Royal Baby 3 (The Times)
Jak ja za nimi nadążę? – pyta książę Karol Książę Walii powiedział, że narodziny kolejnego wnuka to dla niego wielka radość. „Jak ja za nimi nadążę?” – dodał jednak, żartując.
Ma na imię Ludwik.
Książę Karol, który w listopadzie skończy 70 lat, oświadczył we wtorek, że pojawienie się syna księżnej i księcia Cambridge – ich trzeciego dziecka – jest dla niego „wielką radością”. Jest już dziadkiem czteroletniego księcia George’a i dwuletniej księżniczki Charlotty. Następca tronu był w drodze do Francji na uroczyste obchody Anzac Day, święta upamiętniającego stulecie bitwy pod Villers-Bretonneux. Nie miał dotąd okazji, by odwiedzić nowego członka królewskiej rodziny w Pałacu Kensington. Prawo do przechwalania się zaszczytem złożenia pierwszej wizyty przypadło siostrze księżnej Kate – Pippie Middleton, która zgodnie z doniesieniami „The Sun on Sunday” też spodziewa się dziecka. Książę urodził się 23 kwietnia o godzinie 11.01 i ważył 3,83 kg. Wtorkowe przedpołudnie przyszła mama spędziła, zachwycając się noworodkiem. Piąty w kolejce do tronu, nowo narodzony książę jest szóstym prawnukiem królowej Elżbiety II i księcia Edynburga Filipa. We wtorek królowa była na zamku Windsor, gdzie książę Filip odzyskuje siły po operacji biodra. Rodzice księżnej Cambridge, którzy dotychczas szybko reagowali wizytą na narodziny wnuków, nie byli jeszcze widziani w Pałacu Kensington.
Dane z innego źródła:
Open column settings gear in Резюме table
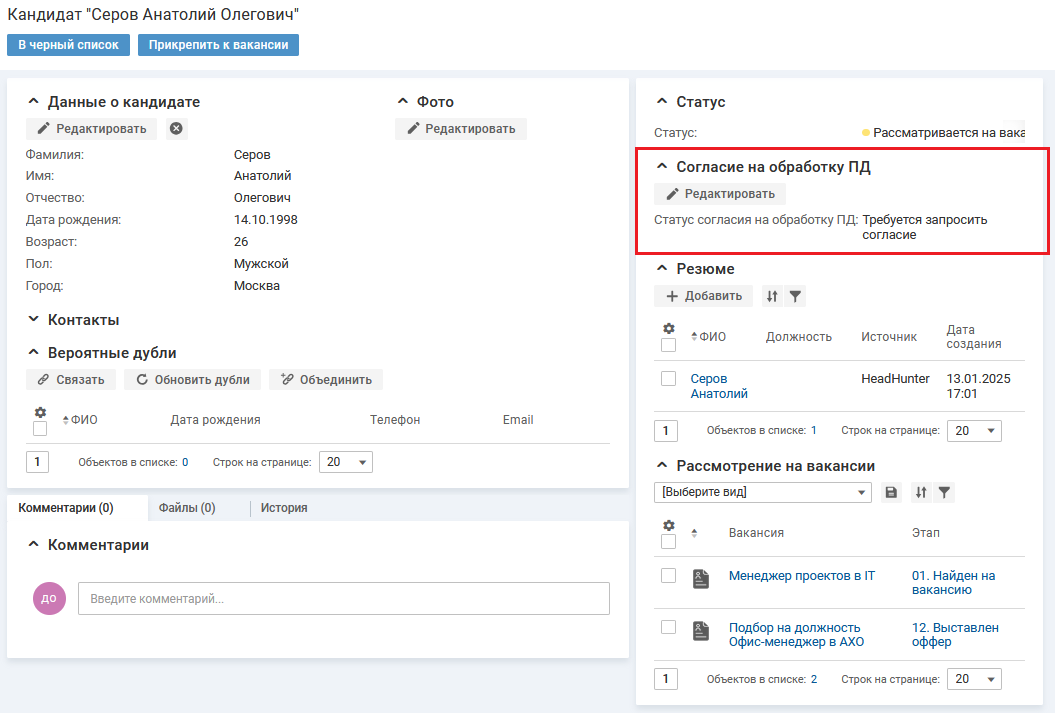The image size is (1055, 713). click(x=668, y=329)

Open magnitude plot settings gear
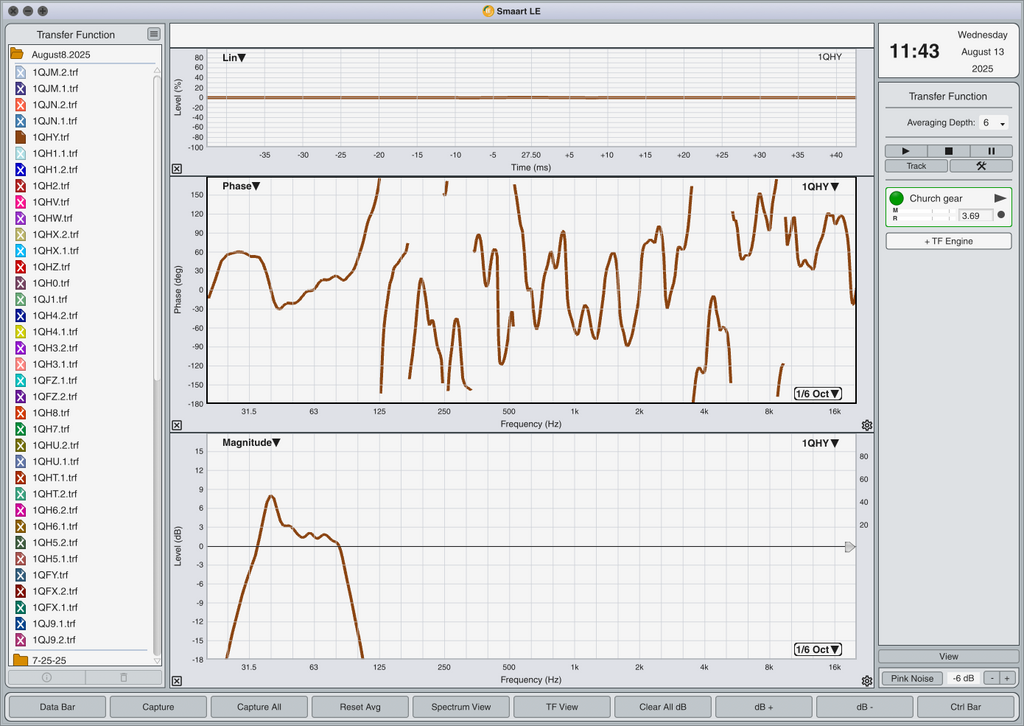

W oficjalnym oświadczeniu książę Karol powiedział, że on i księżna Kornwalii „są bardzo zadowoleni z nowiny” o przybyciu na świat nowego członka rodziny. – To wielka radość mieć kolejnego wnuka. Jest jeden kłopot – jak ja za nimi nadążę?! – dowcipkuje książę Karol. Narodziny uświetniono biciem dzwonu opactwa westminsterskiego, salwą honorową w Hyde Parku oddaną przez King’s Troop Royal Horse Artillery oraz w Tower of London przez Honourable Artillery Company.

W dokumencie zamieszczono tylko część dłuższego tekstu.